Records for the exercise:
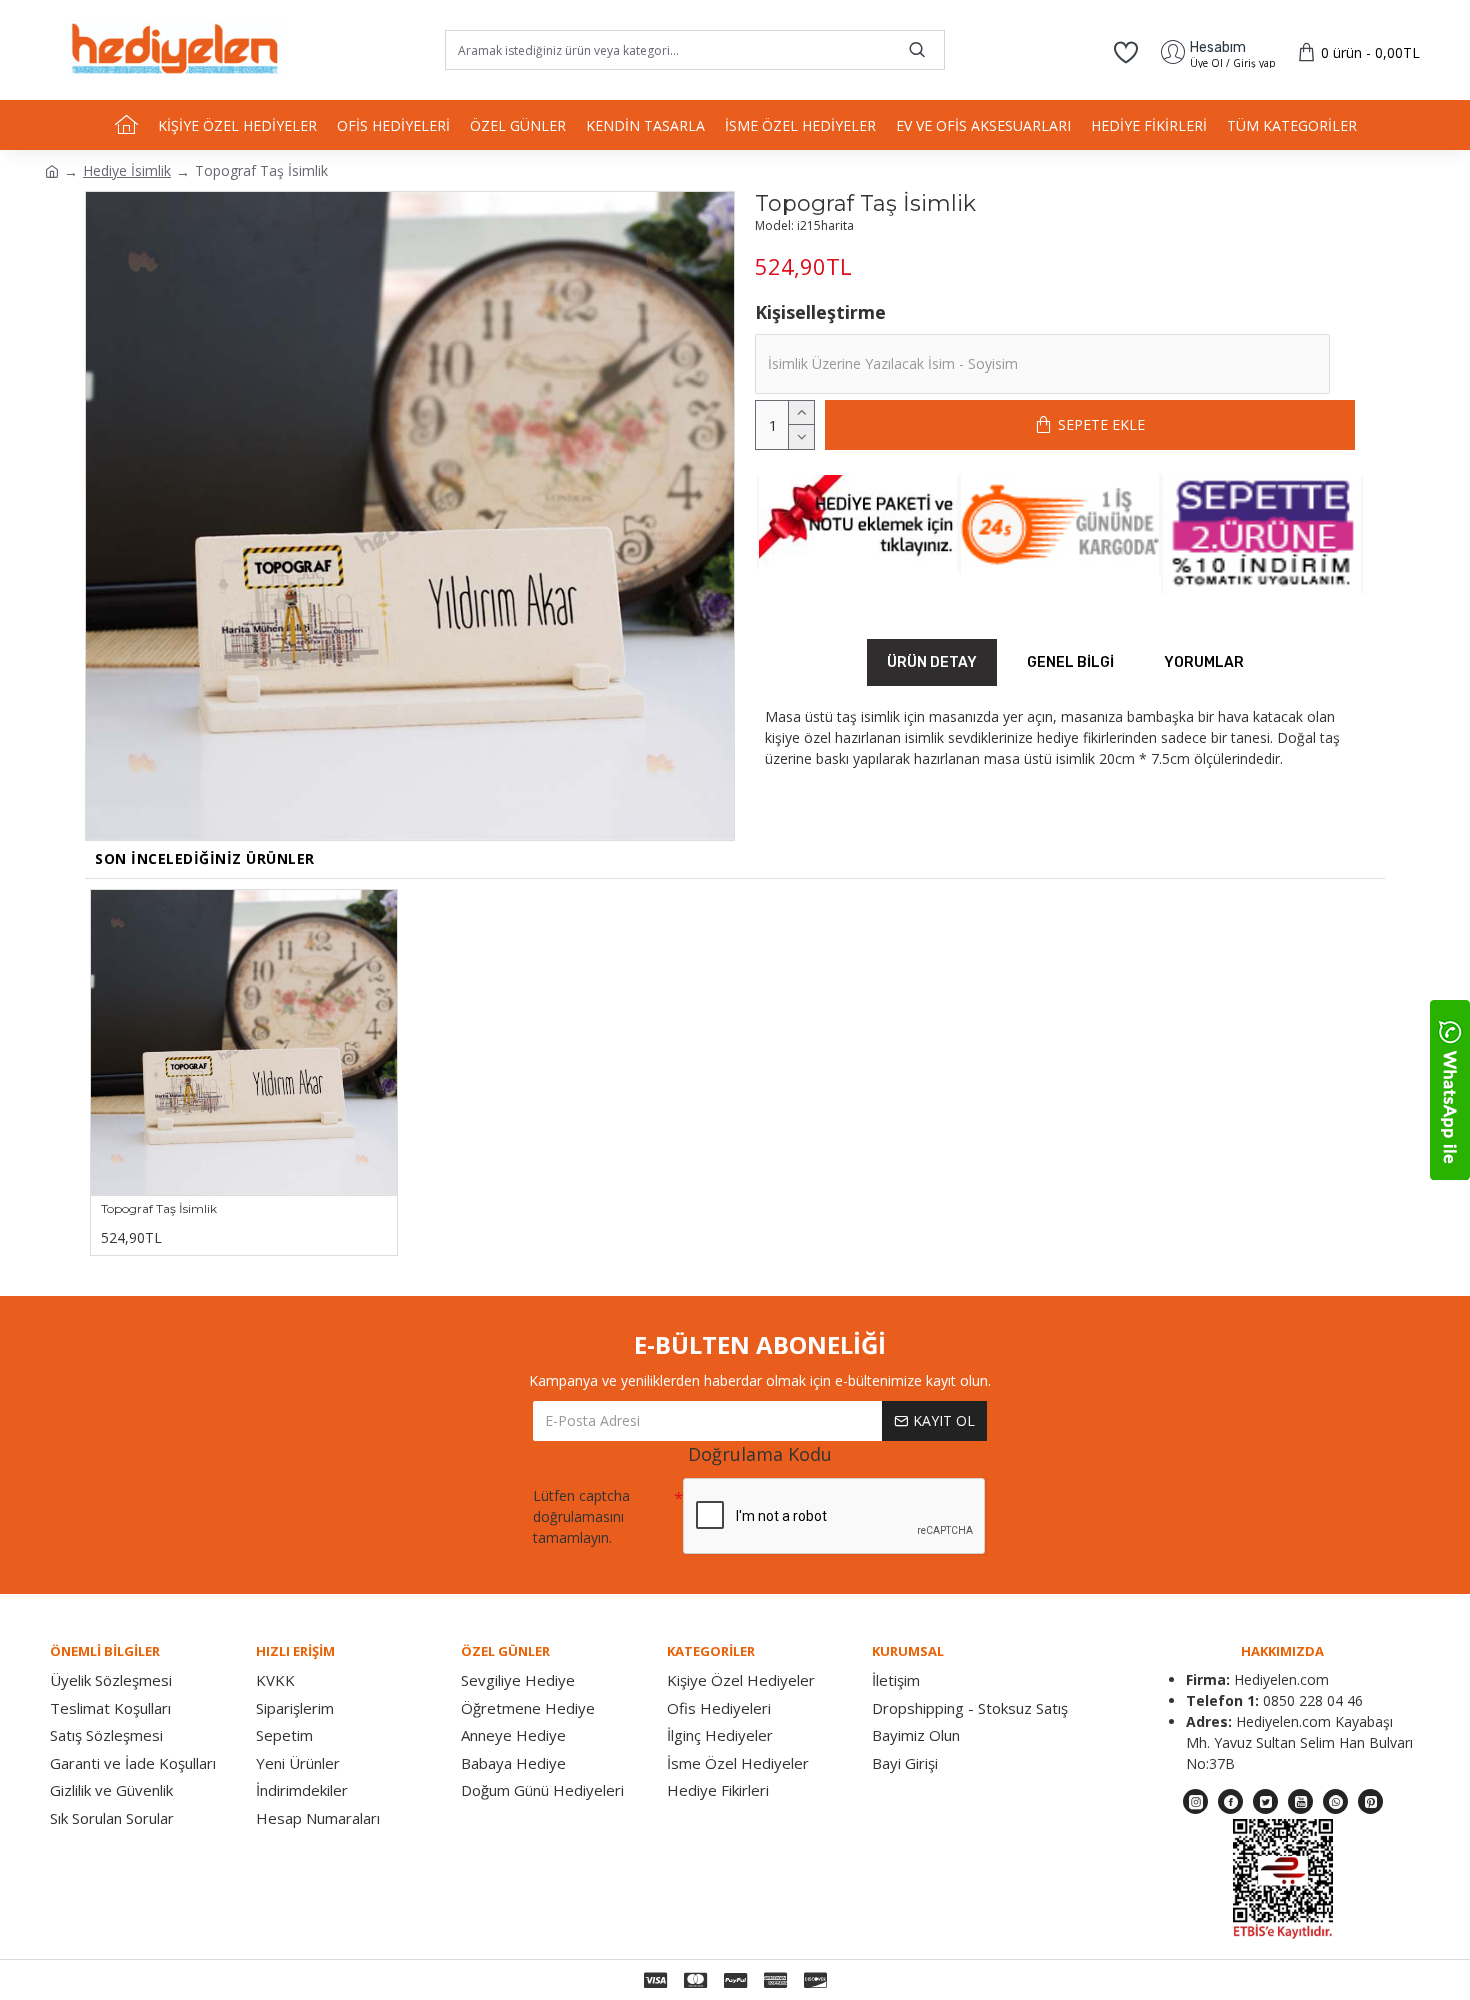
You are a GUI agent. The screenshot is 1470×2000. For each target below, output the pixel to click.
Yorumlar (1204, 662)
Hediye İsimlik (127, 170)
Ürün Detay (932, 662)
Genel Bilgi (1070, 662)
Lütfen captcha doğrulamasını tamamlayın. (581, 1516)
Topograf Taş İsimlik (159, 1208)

==

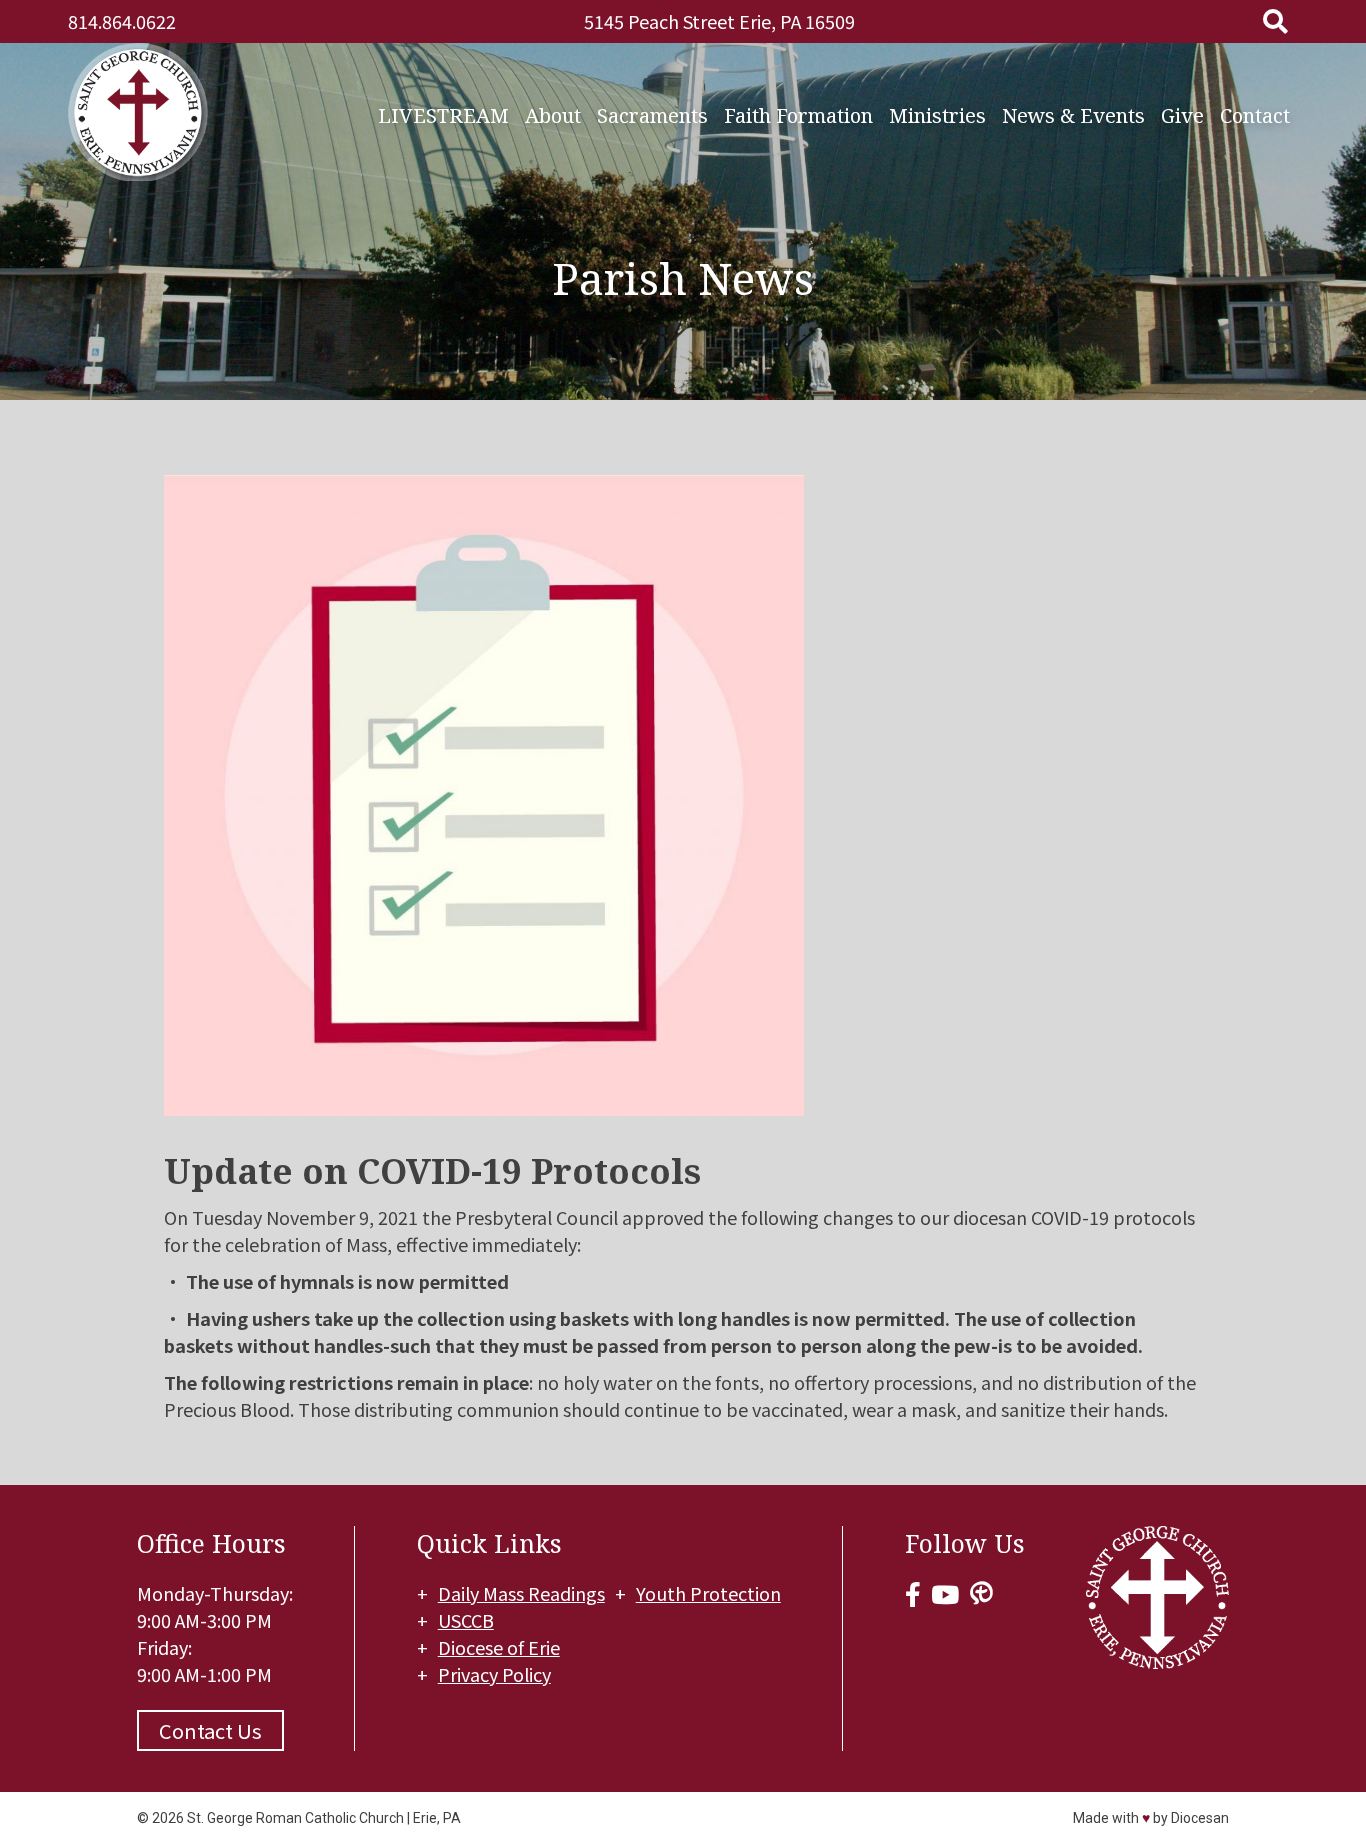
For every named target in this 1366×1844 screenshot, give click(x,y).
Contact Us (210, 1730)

---

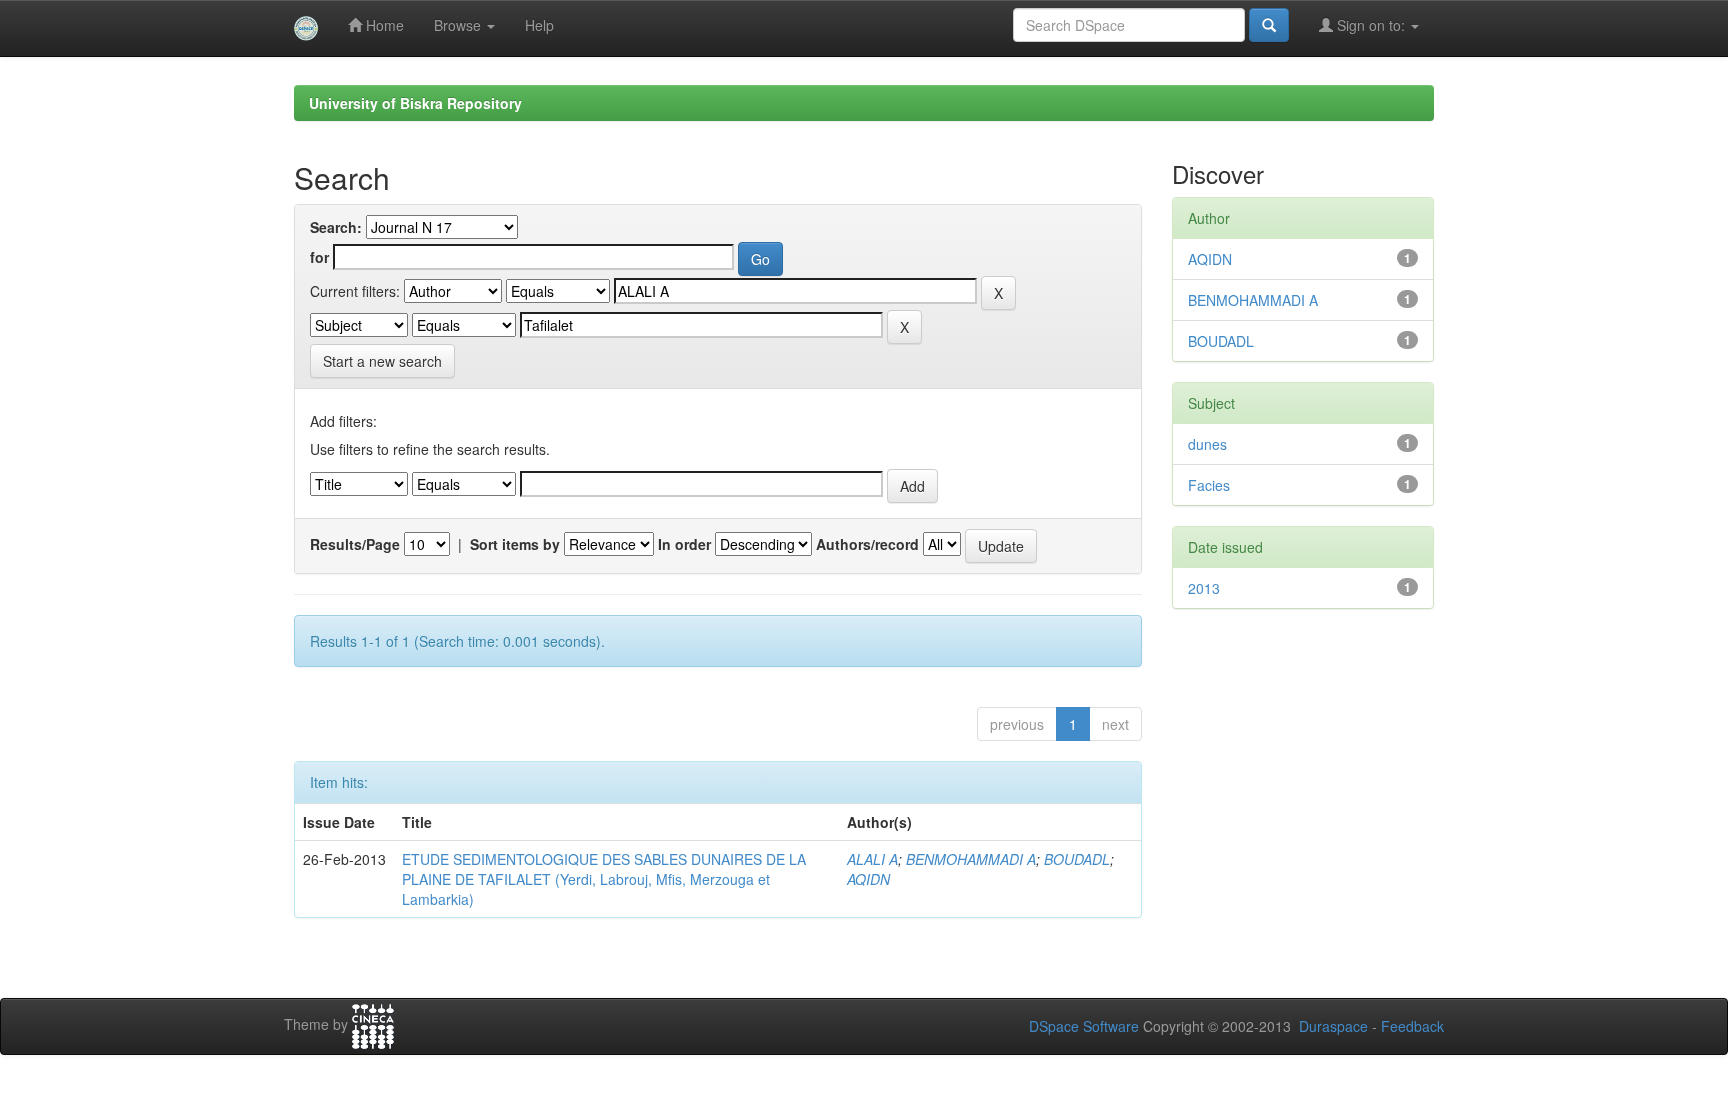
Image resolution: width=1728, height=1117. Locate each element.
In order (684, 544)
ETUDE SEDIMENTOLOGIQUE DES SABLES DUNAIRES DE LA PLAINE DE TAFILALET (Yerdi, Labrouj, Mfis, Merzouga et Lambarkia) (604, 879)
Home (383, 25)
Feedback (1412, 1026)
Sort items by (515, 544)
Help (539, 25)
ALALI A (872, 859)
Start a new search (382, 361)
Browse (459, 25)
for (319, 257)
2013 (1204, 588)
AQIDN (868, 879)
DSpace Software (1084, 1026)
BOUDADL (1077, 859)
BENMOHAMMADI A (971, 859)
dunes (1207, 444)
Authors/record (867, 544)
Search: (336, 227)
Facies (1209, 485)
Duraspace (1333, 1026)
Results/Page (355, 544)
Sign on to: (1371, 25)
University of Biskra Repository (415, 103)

Task description: Precisely the lines between those holding "Yorumlar (1204, 662)" and "Topograf Taş İsimlik (159, 1208)", inclusive, are to be reproduced from the listing above, with nothing added.

Response for this exercise:
Yorumlar (1204, 662)
Hediye İsimlik (127, 170)
Ürün Detay (932, 662)
Genel Bilgi (1070, 662)
Lütfen captcha doğrulamasını tamamlayın. (581, 1516)
Topograf Taş İsimlik (159, 1208)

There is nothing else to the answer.